The Temple Street Parking Garage is half a block wide and spans across two city blocks, bridging George Street. It provides parking spaces for 1,280 cars and has a row of commercial spaces incorporated on the ground floor between George and Crown streets. Eight staggered, split-level platforms on the northeastern side are stacked above the storefronts and ten platforms rise on the southwestern corner. An additional two floors reach below ground.
The reinforced concrete building is symmetrical in its structure, with a strong horizontality emphasized by the dominant parapets at the end of each parking platform. Double columns, which form a small narrow arch about 10 feet wide, give the structure vertical force. The double columns are spaced approximately 30 feet apart and form an elongated arch. This consistent rhythm conveys a sense of energetic movement befitting Rudolph’s concept of “architecture of the automobiles.” The arches—which are double-height on the street level between George and Crown streets—allow for an intricate flow of light.
Rudolph applies a raw concrete (béton brut) aesthetic in his garage. The building’s surface shows the striated imprints of the wooden frames into which the concrete was poured, creating a rough, unfinished surface. Even the top-floor lampposts, often referred to as “cobras” due to their shape, are made out of concrete—an unusual choice. Rudolph’s growing appreciation of rough concrete is also evident in his Art and Architecture Building, now Paul Rudolph Hall, which he worked on while designing the garage.
References
Brown, Elizabeth Mills. New Haven: A Guide to Architecture and Urban Design. New Haven: Yale University Press, 1976.
“Four Current Projects by Paul Rudolph.” Architectural Record 129 (March 1961): 139–154.
McQuade, Walter. “Rudolph’s Roman Roads.” Architectural Forum 118 (February 1963): 104–109.
Moholy-Nagy, Sibyl. The Architecture of Paul Rudolph. Commentaries to the works by Paul Rudolph. Captions by Gerhard Schwab. London: Thames and Hudson, 1970.
Monk, Tony. The Art and Architecture of Paul Rudolph. With a foreword by Norman Foster. Chichester, West Sussex, UK: Wiley-Academy, 1999.

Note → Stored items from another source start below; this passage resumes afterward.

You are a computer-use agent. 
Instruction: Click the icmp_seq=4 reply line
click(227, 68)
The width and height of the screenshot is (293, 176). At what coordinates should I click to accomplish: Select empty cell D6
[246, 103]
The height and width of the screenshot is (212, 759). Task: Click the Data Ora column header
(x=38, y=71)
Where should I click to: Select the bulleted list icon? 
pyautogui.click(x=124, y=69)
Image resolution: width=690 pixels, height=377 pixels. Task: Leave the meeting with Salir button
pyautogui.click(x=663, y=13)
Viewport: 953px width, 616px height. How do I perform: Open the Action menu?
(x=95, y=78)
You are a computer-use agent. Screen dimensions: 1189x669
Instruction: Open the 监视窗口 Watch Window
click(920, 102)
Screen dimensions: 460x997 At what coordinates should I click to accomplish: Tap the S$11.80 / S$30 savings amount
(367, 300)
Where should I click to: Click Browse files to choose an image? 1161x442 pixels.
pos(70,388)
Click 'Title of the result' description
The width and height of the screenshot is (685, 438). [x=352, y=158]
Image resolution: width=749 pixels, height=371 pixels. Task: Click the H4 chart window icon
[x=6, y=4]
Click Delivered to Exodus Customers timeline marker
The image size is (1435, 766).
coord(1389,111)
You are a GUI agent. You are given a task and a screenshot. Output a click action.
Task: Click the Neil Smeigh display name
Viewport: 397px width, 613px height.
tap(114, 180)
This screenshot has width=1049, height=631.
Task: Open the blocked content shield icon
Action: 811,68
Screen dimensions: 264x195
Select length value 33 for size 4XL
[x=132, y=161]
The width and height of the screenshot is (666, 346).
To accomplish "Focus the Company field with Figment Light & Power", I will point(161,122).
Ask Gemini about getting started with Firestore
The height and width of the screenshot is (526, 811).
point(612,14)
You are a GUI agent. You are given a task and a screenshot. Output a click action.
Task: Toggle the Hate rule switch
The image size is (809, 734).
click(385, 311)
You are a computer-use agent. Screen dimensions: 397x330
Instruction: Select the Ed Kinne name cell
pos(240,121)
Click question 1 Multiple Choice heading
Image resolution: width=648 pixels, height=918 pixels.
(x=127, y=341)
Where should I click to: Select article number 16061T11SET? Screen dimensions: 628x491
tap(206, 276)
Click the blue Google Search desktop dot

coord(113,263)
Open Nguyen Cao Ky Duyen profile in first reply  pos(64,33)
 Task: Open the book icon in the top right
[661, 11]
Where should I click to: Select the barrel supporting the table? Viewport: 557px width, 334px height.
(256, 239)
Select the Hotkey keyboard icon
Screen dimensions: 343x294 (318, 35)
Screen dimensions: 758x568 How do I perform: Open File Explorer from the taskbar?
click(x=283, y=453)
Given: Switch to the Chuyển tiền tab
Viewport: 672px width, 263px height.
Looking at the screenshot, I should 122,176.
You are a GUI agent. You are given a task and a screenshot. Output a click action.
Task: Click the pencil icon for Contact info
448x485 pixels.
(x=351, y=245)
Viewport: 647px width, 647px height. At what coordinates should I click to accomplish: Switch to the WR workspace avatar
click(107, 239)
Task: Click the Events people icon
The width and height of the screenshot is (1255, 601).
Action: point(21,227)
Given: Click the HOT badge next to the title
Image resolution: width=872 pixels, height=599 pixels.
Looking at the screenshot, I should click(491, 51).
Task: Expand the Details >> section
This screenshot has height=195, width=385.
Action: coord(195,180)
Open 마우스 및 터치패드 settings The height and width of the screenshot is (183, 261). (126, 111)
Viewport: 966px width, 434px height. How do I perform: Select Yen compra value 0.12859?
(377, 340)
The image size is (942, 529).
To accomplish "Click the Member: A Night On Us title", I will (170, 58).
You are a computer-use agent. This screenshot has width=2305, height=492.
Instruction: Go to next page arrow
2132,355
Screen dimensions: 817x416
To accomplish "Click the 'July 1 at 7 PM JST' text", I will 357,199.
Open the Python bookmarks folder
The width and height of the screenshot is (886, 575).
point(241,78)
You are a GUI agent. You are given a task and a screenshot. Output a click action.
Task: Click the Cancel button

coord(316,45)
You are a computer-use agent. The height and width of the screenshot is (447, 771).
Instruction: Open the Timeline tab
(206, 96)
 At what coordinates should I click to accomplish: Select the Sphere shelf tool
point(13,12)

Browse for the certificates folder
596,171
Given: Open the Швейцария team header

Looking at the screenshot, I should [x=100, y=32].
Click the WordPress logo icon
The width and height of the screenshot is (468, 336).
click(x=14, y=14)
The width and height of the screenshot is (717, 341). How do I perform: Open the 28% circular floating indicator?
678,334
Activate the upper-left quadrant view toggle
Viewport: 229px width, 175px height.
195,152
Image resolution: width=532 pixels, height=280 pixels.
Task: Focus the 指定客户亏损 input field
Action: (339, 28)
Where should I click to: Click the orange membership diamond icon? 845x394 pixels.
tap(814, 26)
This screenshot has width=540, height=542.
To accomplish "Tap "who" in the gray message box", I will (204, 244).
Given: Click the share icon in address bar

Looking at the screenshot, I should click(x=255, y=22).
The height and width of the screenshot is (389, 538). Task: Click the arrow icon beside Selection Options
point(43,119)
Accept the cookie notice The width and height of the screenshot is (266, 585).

“Paul Rudolph Designs a Place to Park in Downtown New Haven.” Architectural Record 133 (February 1963): 145–150.
Paul Rudolph: 100 by Paul Rudolph/1946-74. Tokyo: A+U, 1977.
Rohan, Timothy M. The Architecture of Paul Rudolph. New Haven: Yale University Press, 2014.
Rudolph, Paul. Writings on Architecture. Foreword by Robert A.M. Stern. New Haven: Yale School of Architecture, 2008.